Although plaintiff may produce evidence sufficient to enable it to prevail on all these issues at trial, on the present state of the record it loses on three out of four.
We wish to emphasize that it is not our intention to penalize the plaintiff for seeking judicial enforcement of what it believes to be its rights under the contract rather than resorting to self-help. Nor do we believe this to be the effect of our decision today. The standards we have applied in ruling on this motion are the very standards we would apply if a debtor were suing to enjoin a creditor from seizing collateral or to recover the collateral after the creditor had seized it. Contractual language giving a creditor the right. to seize collateral without legal process. however helpful it may be as a defense against a charge of conversion or grand larceny, does not foreclose judicial inquiry into such questions as whether a person whose possessions are being seized really owes the money whose repayment the seizure is supposed to secure.
The motion for an order of repossession and sale of the additional collateral pending trial is denied. The temporary restraining order, enjoining defendants not to move, alienate, dismantle, or encumber the property, will continue in force as a Preliminary injunction pending the outcome of these proceedings.
1. The evidence for defendants’ version of this transaction was the testimony of defendant Reid. Plaintiff presented no testimony and no affidavits other than one from its attorney stating that he is “aware of some of the details of the transaction herein on the basis of conversation with a local representative of the Pacific Machinery.”
Plaintiff has also submitted a copy of a letter dated several months after the machinery was returned. Although this letter does not directly refer to any discussions that took place between the parties concerning the return of the machinery it does state that “plaintiff will proceed with the sale” of the machinery and recover the balance of the purchase price from defendants.
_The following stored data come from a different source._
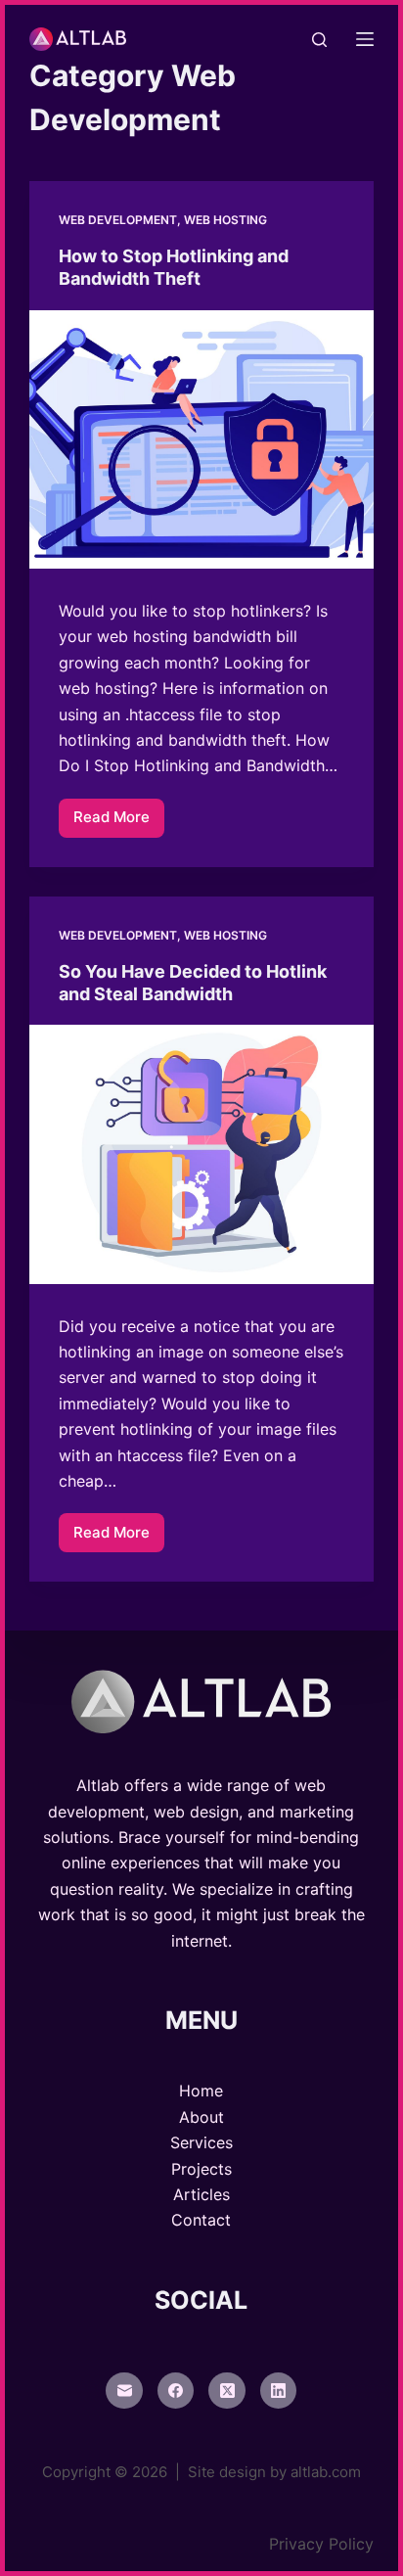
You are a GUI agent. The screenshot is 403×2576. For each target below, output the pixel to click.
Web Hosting (225, 219)
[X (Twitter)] (227, 2391)
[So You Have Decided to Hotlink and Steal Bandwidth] (202, 1154)
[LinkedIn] (278, 2391)
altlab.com (326, 2471)
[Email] (124, 2391)
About (201, 2117)
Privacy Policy (321, 2543)
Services (201, 2142)
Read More (118, 822)
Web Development (118, 219)
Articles (201, 2194)
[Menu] (365, 39)
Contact (201, 2220)
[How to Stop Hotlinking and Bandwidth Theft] (202, 439)
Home (201, 2090)
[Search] (319, 39)
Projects (201, 2169)
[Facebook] (176, 2391)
The last two paragraphs of the letter purport to state the rights and obligations of both parties, and resemble a draft of a bilateral agreement more than a letter from one party to another. The letter was prepared for the signature of the plaintiff’s Vice President-Comptroller and for “acknowledgment” by the defendants. The copy we have bears no trace of a signature by anyone, and we have no evidence about whether it was sent or received.